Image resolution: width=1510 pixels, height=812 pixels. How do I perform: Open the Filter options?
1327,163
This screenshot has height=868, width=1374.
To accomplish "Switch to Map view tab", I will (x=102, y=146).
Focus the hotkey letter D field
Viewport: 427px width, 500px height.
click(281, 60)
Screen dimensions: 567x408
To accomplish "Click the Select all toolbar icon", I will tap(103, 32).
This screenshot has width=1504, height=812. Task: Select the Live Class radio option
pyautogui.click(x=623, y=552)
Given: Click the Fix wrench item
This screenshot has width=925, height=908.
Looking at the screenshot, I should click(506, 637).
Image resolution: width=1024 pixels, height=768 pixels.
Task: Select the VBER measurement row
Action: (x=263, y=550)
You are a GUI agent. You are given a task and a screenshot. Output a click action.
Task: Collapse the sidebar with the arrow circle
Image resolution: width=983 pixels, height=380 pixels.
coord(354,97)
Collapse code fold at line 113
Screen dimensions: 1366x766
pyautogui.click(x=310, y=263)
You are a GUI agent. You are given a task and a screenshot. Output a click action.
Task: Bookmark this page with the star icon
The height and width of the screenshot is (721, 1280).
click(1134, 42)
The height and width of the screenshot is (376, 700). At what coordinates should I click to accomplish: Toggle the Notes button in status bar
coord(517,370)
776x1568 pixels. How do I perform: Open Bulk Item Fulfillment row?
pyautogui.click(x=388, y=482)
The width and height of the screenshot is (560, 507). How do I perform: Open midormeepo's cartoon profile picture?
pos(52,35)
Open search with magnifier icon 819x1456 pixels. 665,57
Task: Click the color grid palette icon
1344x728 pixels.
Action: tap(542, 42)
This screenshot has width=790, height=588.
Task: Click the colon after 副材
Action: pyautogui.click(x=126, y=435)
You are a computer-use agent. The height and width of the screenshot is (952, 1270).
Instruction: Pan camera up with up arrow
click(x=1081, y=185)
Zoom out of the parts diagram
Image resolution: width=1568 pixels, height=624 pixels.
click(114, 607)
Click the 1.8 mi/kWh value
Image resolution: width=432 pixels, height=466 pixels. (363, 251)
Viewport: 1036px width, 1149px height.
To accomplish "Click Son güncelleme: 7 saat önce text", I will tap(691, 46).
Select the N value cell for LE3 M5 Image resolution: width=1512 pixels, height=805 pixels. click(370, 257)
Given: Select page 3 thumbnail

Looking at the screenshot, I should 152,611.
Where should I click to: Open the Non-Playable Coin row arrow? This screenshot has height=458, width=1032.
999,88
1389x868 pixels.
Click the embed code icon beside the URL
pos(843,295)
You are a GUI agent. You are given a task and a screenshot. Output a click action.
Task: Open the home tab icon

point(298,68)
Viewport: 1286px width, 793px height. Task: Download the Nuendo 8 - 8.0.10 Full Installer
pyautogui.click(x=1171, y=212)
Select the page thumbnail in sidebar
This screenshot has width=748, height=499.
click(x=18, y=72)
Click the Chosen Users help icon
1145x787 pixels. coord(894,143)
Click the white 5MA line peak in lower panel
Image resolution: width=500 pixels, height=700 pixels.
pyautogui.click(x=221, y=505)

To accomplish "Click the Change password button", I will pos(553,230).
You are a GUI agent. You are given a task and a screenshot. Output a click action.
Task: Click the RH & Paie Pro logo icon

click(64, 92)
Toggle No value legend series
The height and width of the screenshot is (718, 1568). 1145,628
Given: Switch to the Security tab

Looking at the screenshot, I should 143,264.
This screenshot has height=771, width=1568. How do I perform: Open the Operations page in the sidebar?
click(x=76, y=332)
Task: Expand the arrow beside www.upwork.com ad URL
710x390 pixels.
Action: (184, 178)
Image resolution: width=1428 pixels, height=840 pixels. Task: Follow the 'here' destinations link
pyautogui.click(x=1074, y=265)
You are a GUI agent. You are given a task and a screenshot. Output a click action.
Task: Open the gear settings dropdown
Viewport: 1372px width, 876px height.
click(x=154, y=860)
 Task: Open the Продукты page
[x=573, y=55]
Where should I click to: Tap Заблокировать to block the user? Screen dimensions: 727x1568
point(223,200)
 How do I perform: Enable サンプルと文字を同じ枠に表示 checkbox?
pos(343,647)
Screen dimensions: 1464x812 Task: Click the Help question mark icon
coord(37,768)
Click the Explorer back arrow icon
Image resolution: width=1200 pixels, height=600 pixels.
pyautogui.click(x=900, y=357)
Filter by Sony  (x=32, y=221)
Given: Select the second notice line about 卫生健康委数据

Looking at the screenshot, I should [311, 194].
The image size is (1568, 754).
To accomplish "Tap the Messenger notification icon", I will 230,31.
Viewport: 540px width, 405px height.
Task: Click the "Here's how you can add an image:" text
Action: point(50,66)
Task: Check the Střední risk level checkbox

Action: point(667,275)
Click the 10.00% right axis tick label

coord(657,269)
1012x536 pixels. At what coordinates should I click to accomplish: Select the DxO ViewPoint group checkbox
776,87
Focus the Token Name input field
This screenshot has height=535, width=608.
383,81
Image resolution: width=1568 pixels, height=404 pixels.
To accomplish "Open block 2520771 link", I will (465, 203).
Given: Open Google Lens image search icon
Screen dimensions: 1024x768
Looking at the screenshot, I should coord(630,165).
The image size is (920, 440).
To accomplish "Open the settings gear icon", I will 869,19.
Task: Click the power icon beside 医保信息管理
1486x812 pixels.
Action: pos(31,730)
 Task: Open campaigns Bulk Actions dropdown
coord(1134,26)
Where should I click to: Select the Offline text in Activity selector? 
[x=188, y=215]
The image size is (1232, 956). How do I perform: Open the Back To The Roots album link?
● ● ● ● ● ● ●
▸ WHAT TO DO
Rewrite all of the data above, putting "desktop agent" wherever "GUI agent" appears and leaving everything else unchanged.

▸ RESULT BELOW
Image resolution: width=1510 pixels, height=812 pixels. How do I perform: Open the Filter options?
1327,163
This screenshot has height=868, width=1374.
To accomplish "Switch to Map view tab", I will (x=102, y=146).
Focus the hotkey letter D field
Viewport: 427px width, 500px height.
click(281, 60)
Screen dimensions: 567x408
To accomplish "Click the Select all toolbar icon", I will tap(103, 32).
This screenshot has width=1504, height=812. Task: Select the Live Class radio option
pyautogui.click(x=623, y=552)
Given: Click the Fix wrench item
This screenshot has width=925, height=908.
Looking at the screenshot, I should click(506, 637).
Image resolution: width=1024 pixels, height=768 pixels.
Task: Select the VBER measurement row
Action: (x=263, y=550)
You are a desktop agent. You are given a task and a screenshot. Output a click action.
Task: Collapse the sidebar with the arrow circle
Image resolution: width=983 pixels, height=380 pixels.
coord(354,97)
Collapse code fold at line 113
Screen dimensions: 1366x766
pyautogui.click(x=310, y=263)
You are a desktop agent. You are given a task and a screenshot. Output a click action.
Task: Bookmark this page with the star icon
The height and width of the screenshot is (721, 1280).
click(1134, 42)
The height and width of the screenshot is (376, 700). At what coordinates should I click to accomplish: Toggle the Notes button in status bar
coord(517,370)
776x1568 pixels. How do I perform: Open Bulk Item Fulfillment row?
pyautogui.click(x=388, y=482)
The width and height of the screenshot is (560, 507). How do I perform: Open midormeepo's cartoon profile picture?
pos(52,35)
Open search with magnifier icon 819x1456 pixels. 665,57
Task: Click the color grid palette icon
1344x728 pixels.
Action: tap(542, 42)
This screenshot has width=790, height=588.
Task: Click the colon after 副材
Action: pyautogui.click(x=126, y=435)
You are a computer-use agent. The height and width of the screenshot is (952, 1270).
Instruction: Pan camera up with up arrow
click(x=1081, y=185)
Zoom out of the parts diagram
Image resolution: width=1568 pixels, height=624 pixels.
click(114, 607)
Click the 1.8 mi/kWh value
Image resolution: width=432 pixels, height=466 pixels. (363, 251)
Viewport: 1036px width, 1149px height.
To accomplish "Click Son güncelleme: 7 saat önce text", I will tap(691, 46).
Select the N value cell for LE3 M5 Image resolution: width=1512 pixels, height=805 pixels. click(370, 257)
Given: Select page 3 thumbnail

Looking at the screenshot, I should 152,611.
Where should I click to: Open the Non-Playable Coin row arrow? This screenshot has height=458, width=1032.
999,88
1389x868 pixels.
Click the embed code icon beside the URL
pos(843,295)
You are a desktop agent. You are given a task and a screenshot. Output a click action.
Task: Open the home tab icon

point(298,68)
Viewport: 1286px width, 793px height. Task: Download the Nuendo 8 - 8.0.10 Full Installer
pyautogui.click(x=1171, y=212)
Select the page thumbnail in sidebar
This screenshot has width=748, height=499.
click(x=18, y=72)
Click the Chosen Users help icon
1145x787 pixels. coord(894,143)
Click the white 5MA line peak in lower panel
Image resolution: width=500 pixels, height=700 pixels.
pyautogui.click(x=221, y=505)

To accomplish "Click the Change password button", I will pos(553,230).
You are a desktop agent. You are given a task and a screenshot. Output a click action.
Task: Click the RH & Paie Pro logo icon

click(64, 92)
Toggle No value legend series
The height and width of the screenshot is (718, 1568). 1145,628
Given: Switch to the Security tab

Looking at the screenshot, I should 143,264.
This screenshot has height=771, width=1568. How do I perform: Open the Operations page in the sidebar?
click(x=76, y=332)
Task: Expand the arrow beside www.upwork.com ad URL
710x390 pixels.
Action: (184, 178)
Image resolution: width=1428 pixels, height=840 pixels. Task: Follow the 'here' destinations link
pyautogui.click(x=1074, y=265)
You are a desktop agent. You are given a task and a screenshot. Output a click action.
Task: Open the gear settings dropdown
Viewport: 1372px width, 876px height.
click(x=154, y=860)
 Task: Open the Продукты page
[x=573, y=55]
Where should I click to: Tap Заблокировать to block the user? Screen dimensions: 727x1568
point(223,200)
 How do I perform: Enable サンプルと文字を同じ枠に表示 checkbox?
pos(343,647)
Screen dimensions: 1464x812 Task: Click the Help question mark icon
coord(37,768)
Click the Explorer back arrow icon
Image resolution: width=1200 pixels, height=600 pixels.
pyautogui.click(x=900, y=357)
Filter by Sony  (x=32, y=221)
Given: Select the second notice line about 卫生健康委数据

Looking at the screenshot, I should [311, 194].
The image size is (1568, 754).
To accomplish "Tap the Messenger notification icon", I will 230,31.
Viewport: 540px width, 405px height.
Task: Click the "Here's how you can add an image:" text
Action: point(50,66)
Task: Check the Střední risk level checkbox

Action: point(667,275)
Click the 10.00% right axis tick label

coord(657,269)
1012x536 pixels. At what coordinates should I click to accomplish: Select the DxO ViewPoint group checkbox
776,87
Focus the Token Name input field
This screenshot has height=535, width=608.
383,81
Image resolution: width=1568 pixels, height=404 pixels.
To accomplish "Open block 2520771 link", I will (465, 203).
Given: Open Google Lens image search icon
Screen dimensions: 1024x768
Looking at the screenshot, I should coord(630,165).
The image size is (920, 440).
To accomplish "Open the settings gear icon", I will 869,19.
Task: Click the power icon beside 医保信息管理
1486x812 pixels.
Action: pos(31,730)
 Task: Open campaigns Bulk Actions dropdown
coord(1134,26)
Where should I click to: Select the Offline text in Activity selector? 
[x=188, y=215]
The image size is (1232, 956). How do I perform: Open the Back To The Roots album link?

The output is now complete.